Now that it's legal to carry your concealed weapon (as long as you have a valid CCW license) while you hunt in Ohio, how many will carry this year during the state wide deer gun season?

I know I'll be carrying my trusty 45. on my hip.

How about you?


----------



## M.Magis (Apr 5, 2004)

I can see carrying in bow season, but why the need for another gun during gun season? I don't have a problem with it, but it seem unnecessary.


----------



## Huntinbull (Apr 10, 2004)

I generally figure a slug from a 12 or 20 ga is enough deterrent. Maybe im lazy and do not want to carry the extra pound or 3. Once I return to the vehicle and case my hunting firearm then i will re-arm with the concealed.


----------



## Fish-N-Fool (Apr 12, 2004)

Nope.

I agree with the others - don't see any need when I am carrying a long gun with 3 shots and 7 other slugs on my person.
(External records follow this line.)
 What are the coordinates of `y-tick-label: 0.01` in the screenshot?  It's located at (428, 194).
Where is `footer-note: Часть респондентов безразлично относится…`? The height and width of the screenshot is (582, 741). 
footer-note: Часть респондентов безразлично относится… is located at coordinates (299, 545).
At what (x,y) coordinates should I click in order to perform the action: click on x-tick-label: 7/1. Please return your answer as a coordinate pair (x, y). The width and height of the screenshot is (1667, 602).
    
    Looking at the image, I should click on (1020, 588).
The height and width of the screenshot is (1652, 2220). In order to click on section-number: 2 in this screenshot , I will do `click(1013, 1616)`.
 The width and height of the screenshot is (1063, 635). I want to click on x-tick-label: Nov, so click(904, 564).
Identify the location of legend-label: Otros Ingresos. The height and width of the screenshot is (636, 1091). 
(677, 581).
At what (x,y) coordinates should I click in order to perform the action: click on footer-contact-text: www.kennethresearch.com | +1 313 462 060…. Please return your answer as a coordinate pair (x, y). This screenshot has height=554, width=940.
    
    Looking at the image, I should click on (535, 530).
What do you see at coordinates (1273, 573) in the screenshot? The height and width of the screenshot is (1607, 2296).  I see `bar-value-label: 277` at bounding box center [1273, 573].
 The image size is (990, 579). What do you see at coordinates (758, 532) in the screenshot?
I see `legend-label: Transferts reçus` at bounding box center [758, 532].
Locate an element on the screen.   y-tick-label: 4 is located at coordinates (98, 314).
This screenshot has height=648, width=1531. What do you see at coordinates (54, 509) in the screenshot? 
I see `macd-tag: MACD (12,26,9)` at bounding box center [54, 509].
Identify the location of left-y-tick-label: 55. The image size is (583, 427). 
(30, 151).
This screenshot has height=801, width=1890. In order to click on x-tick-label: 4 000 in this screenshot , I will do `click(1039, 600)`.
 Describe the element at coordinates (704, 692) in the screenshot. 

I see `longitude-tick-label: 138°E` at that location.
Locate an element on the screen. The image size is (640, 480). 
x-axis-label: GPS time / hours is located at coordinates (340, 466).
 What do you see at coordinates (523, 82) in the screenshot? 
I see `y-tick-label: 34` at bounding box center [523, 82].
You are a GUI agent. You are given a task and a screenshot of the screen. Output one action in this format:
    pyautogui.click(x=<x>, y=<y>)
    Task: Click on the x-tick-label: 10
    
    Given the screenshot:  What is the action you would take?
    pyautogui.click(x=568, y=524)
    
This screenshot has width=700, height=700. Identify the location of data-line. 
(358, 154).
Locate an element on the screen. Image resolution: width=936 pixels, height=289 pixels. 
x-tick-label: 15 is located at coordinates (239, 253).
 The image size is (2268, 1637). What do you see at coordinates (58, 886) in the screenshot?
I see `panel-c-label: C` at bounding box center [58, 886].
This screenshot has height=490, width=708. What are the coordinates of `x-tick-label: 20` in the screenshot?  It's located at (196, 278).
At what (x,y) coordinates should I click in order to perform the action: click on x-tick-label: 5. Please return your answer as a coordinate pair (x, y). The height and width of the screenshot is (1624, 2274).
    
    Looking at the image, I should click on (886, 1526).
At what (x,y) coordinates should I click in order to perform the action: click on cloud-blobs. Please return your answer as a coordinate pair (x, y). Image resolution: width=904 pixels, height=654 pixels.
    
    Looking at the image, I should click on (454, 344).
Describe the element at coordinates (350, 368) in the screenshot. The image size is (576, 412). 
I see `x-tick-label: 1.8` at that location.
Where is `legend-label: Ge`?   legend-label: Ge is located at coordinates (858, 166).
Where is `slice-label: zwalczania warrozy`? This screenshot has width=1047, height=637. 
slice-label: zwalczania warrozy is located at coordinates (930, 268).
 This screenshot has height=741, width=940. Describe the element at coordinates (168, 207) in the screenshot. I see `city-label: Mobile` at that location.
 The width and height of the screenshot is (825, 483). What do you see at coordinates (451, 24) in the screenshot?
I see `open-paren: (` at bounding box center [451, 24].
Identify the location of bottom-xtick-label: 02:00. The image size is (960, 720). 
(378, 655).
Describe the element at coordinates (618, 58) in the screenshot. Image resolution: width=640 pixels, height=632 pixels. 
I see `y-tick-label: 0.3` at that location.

Bow season - yes; gun season - no.


----------



## littleking (Jun 25, 2005)

I will carry, but then again im hunting with a single shot 375 winchester


----------



## BigV (Nov 11, 2004)

BigV said:


> Now that it's legal to carry your concealed weapon (as long as you have a valid CCW license) while you hunt in Ohio, how many will carry this year during the state wide deer gun season?
> 
> I know I'll be carrying my trusty 45. on my hip.
> 
> How about you?


I hunt with an in-line muzzle loader.
I feel more comfortable having back-up...


----------



## bobk (Apr 30, 2004)

I will carry for sure. I'm hunting with an Encore and want the backup. I own land and get sick of all the scumbags trespassing and I will feel much better with my 45. Even if I had my shotgun I would want the extra protection.


----------